Handel: Run auf Kurzarbeit

Ganz anders die Entwicklung im Handel: Praktisch der ganze Möbelhandel geht in Kurzarbeit, neben Kika, XXXLutz, auch Ikea – Letztere verhandeln gerade noch die Details. Ähnlich bei Drogeriekette DM: Seit 15. März sind die 171 Friseur- und 113 Kosmetikstudios sowie die Gesunde-Pause Frischetheken von DM geschlossen. Die 2200 hier beschäftigten Mitarbeiter wurden ab 23.3. zur Kurzarbeit angemeldet, soweit kein Einsatz im Handel möglich war. Auch Sportartikelhändler melden ihre Mitarbeiter an, etwa Sports Direct.

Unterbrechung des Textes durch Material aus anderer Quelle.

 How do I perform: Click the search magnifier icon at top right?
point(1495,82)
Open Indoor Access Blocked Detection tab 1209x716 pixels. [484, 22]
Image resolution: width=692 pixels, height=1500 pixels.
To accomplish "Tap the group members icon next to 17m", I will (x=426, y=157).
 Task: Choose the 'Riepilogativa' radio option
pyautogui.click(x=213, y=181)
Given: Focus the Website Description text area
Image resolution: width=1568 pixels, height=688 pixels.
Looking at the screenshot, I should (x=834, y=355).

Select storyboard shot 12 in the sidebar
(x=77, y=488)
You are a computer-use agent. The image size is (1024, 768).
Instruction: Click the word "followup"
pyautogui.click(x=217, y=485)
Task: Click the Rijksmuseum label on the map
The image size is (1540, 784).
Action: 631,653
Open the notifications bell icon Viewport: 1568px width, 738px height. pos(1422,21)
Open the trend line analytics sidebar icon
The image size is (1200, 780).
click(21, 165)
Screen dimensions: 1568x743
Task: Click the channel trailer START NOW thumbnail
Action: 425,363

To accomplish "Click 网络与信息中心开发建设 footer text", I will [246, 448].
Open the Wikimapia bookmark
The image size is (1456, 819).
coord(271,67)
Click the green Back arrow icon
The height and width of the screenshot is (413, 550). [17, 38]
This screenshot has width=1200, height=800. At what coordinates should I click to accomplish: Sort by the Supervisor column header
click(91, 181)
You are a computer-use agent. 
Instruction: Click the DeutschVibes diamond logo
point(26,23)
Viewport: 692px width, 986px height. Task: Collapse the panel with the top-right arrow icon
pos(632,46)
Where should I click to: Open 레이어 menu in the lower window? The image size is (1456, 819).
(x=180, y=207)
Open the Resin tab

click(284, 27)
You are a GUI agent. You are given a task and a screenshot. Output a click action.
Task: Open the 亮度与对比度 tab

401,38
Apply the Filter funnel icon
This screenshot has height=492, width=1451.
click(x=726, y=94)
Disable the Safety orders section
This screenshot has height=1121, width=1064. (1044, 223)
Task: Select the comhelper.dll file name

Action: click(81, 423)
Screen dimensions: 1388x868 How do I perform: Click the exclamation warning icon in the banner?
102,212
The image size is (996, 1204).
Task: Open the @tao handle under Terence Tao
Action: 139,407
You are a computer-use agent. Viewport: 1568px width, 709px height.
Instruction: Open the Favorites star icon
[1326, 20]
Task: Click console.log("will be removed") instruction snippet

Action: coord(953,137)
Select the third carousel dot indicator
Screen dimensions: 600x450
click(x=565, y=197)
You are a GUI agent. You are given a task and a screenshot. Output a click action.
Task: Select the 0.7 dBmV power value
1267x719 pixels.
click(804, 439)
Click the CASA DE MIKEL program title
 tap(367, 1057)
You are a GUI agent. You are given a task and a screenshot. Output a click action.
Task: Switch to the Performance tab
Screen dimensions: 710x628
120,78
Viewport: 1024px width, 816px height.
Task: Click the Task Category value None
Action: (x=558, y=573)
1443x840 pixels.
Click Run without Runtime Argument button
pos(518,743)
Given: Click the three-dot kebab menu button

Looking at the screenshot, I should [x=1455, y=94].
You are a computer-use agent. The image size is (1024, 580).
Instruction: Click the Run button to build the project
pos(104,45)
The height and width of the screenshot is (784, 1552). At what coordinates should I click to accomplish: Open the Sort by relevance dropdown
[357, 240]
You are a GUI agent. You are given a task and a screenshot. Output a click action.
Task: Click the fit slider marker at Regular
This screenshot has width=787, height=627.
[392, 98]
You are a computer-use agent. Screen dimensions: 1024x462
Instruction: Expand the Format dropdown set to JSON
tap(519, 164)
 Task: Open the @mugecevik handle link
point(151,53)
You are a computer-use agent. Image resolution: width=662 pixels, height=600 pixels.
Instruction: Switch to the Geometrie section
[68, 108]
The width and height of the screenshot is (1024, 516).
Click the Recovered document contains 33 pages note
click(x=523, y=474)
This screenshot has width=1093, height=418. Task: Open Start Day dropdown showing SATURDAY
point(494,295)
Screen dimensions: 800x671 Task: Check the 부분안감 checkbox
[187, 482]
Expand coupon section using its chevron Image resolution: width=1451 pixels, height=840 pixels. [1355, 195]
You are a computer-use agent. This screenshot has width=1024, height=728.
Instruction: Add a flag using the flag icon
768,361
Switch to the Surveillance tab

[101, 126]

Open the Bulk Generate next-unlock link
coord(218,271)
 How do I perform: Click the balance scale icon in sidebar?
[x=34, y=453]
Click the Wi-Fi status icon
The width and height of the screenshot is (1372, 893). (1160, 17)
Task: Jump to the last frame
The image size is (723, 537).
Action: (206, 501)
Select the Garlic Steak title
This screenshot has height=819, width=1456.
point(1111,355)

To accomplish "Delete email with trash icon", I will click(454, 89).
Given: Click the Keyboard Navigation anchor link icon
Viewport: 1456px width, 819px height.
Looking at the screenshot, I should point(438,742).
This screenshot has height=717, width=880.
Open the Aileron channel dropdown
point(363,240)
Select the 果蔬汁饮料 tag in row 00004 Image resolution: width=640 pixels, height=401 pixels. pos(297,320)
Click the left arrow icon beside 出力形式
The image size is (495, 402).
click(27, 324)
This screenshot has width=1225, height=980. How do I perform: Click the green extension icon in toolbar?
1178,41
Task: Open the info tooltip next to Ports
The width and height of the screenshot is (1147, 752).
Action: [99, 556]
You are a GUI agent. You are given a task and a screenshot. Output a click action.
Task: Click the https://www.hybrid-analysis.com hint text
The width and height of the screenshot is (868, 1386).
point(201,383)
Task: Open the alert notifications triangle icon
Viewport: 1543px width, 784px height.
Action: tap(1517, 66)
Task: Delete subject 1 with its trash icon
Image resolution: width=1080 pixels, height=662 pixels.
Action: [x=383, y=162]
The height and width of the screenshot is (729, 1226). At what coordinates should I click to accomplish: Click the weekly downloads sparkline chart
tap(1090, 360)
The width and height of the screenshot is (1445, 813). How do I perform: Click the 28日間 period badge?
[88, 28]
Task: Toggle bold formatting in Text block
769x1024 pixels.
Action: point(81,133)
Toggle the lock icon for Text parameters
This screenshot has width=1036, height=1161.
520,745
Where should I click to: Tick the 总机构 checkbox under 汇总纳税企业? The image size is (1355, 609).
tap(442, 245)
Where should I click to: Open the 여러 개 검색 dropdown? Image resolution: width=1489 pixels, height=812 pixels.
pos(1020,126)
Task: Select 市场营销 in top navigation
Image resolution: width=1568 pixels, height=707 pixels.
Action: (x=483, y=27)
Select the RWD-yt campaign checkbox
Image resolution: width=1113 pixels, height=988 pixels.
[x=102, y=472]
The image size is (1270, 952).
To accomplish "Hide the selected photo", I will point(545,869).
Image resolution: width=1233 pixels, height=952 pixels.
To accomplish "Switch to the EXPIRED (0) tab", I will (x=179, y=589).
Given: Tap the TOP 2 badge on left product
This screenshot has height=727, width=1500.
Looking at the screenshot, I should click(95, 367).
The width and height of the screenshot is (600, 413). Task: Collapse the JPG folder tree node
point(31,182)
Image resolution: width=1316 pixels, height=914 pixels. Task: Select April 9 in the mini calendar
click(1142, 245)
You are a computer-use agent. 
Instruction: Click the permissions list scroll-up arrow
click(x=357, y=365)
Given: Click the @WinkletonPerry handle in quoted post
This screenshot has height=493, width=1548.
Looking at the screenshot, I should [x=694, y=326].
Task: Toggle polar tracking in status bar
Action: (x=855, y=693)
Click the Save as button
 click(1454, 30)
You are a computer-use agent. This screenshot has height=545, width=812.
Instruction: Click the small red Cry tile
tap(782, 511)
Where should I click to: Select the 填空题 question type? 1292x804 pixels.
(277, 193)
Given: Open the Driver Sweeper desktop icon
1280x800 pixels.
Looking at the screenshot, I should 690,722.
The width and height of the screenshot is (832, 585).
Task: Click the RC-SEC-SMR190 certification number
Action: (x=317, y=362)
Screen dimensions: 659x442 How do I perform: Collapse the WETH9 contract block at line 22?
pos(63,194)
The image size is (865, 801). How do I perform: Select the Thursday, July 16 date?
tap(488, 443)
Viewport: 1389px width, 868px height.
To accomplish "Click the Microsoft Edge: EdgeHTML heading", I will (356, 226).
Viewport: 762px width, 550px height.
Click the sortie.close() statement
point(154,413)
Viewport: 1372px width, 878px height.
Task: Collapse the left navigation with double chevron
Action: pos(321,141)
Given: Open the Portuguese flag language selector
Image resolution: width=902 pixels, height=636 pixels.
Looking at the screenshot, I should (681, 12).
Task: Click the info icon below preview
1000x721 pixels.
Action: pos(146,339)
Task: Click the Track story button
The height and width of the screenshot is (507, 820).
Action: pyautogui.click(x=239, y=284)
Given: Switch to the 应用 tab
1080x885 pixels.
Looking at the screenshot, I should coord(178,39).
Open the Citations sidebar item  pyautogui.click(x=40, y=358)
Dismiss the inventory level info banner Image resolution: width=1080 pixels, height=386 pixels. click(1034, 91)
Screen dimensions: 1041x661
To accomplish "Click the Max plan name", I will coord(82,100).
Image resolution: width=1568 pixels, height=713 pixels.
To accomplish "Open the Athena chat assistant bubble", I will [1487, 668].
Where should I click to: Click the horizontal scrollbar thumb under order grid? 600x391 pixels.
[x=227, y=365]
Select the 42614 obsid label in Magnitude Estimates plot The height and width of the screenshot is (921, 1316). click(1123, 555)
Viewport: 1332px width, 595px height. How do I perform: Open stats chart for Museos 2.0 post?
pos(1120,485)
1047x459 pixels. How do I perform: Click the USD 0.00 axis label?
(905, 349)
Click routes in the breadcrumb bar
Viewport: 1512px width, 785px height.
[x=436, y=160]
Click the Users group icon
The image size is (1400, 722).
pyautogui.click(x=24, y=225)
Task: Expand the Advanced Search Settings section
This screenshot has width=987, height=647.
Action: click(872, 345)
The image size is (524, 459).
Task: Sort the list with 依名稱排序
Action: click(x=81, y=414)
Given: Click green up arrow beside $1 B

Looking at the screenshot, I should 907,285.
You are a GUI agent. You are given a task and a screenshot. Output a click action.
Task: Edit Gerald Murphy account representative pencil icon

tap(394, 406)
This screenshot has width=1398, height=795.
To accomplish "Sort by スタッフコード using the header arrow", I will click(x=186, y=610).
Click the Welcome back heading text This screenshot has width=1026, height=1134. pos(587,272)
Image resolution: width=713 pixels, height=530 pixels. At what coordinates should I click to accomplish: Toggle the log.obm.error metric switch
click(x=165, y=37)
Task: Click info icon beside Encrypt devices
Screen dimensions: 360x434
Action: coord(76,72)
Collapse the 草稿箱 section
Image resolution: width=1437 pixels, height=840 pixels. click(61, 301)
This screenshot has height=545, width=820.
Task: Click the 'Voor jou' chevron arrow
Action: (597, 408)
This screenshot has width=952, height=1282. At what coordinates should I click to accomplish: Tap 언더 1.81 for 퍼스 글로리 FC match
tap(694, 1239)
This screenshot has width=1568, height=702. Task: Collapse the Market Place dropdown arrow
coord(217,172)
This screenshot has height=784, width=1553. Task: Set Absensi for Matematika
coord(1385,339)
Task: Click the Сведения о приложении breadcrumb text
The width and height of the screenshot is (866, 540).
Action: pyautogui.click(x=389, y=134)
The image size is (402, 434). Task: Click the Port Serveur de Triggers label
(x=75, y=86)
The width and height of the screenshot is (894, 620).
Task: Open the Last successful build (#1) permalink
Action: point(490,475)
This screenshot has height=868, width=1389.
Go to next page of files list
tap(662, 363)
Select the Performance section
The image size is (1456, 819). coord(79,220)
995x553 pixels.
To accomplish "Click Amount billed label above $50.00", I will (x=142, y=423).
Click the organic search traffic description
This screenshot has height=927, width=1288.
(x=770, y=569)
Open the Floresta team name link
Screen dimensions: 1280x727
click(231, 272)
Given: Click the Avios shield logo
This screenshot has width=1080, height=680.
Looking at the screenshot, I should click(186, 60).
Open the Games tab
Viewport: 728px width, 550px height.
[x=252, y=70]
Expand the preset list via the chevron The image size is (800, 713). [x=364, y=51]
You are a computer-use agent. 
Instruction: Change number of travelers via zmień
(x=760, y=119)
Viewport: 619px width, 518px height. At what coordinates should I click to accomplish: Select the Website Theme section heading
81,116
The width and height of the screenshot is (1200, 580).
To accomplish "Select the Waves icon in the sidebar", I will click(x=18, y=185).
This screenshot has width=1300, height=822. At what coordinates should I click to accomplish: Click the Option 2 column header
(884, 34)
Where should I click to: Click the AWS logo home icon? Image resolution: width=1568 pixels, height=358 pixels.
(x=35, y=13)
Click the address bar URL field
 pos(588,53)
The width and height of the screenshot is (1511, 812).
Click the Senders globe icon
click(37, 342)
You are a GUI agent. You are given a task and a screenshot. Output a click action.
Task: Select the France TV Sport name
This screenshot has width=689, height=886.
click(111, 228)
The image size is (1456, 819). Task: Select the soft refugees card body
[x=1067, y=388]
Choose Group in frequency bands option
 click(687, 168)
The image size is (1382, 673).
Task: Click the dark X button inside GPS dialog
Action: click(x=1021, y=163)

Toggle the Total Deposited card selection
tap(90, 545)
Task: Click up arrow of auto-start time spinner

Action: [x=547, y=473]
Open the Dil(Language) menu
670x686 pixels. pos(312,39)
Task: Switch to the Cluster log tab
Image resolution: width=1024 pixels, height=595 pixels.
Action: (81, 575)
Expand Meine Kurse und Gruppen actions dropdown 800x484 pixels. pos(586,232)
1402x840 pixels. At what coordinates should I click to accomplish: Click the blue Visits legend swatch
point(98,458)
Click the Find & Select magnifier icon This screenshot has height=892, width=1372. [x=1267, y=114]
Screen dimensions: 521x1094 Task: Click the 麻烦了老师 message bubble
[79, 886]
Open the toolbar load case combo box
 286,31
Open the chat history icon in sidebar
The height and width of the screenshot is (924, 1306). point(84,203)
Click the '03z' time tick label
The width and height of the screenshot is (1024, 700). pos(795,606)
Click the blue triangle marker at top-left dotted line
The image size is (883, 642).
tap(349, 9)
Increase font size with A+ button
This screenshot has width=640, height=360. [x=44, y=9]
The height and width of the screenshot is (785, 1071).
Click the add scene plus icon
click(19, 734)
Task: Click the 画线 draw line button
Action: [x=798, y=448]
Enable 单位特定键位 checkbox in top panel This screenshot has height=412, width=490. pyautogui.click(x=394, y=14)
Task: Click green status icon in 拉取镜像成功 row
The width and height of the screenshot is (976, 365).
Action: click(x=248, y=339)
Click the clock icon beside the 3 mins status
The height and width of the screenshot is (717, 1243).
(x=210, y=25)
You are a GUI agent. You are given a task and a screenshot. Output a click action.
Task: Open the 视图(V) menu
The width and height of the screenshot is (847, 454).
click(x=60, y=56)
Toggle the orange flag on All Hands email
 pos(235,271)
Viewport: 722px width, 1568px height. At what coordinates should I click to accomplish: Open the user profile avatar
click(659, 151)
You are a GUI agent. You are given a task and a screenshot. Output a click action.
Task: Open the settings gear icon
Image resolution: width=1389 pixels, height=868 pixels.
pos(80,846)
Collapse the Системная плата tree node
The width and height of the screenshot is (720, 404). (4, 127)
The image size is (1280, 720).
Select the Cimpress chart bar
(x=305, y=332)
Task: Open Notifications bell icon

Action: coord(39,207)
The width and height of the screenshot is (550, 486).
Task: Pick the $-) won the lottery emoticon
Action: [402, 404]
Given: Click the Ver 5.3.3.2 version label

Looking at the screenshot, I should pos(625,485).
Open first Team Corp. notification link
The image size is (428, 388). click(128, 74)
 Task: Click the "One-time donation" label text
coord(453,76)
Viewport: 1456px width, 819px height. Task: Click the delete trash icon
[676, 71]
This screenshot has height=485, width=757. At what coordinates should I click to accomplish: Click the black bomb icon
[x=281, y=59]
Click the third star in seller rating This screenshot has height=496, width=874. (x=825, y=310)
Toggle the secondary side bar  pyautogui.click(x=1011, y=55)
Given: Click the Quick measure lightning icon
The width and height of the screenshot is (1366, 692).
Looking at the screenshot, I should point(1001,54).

Beim AMS wird betont, dass einige der im März beantragten Kündigungen in Kurzarbeit umgewandelt wurden. Ein Hoffnungsschimmer: Am Mittwoch wurde mit einem neuen Ansturm gerechnet, weil bei vielen Angestellten die Kündigung erst Ende März ausgesprochen werden konnte. Im Vergleich zu den vergangenen zwei Wochen war der Mittwoch aber eher ruhig, heißt es aus dem AMS in Wien. Kommentar Seite 24. (András Szigetvari, Regina Bruckner, 2.4.2020)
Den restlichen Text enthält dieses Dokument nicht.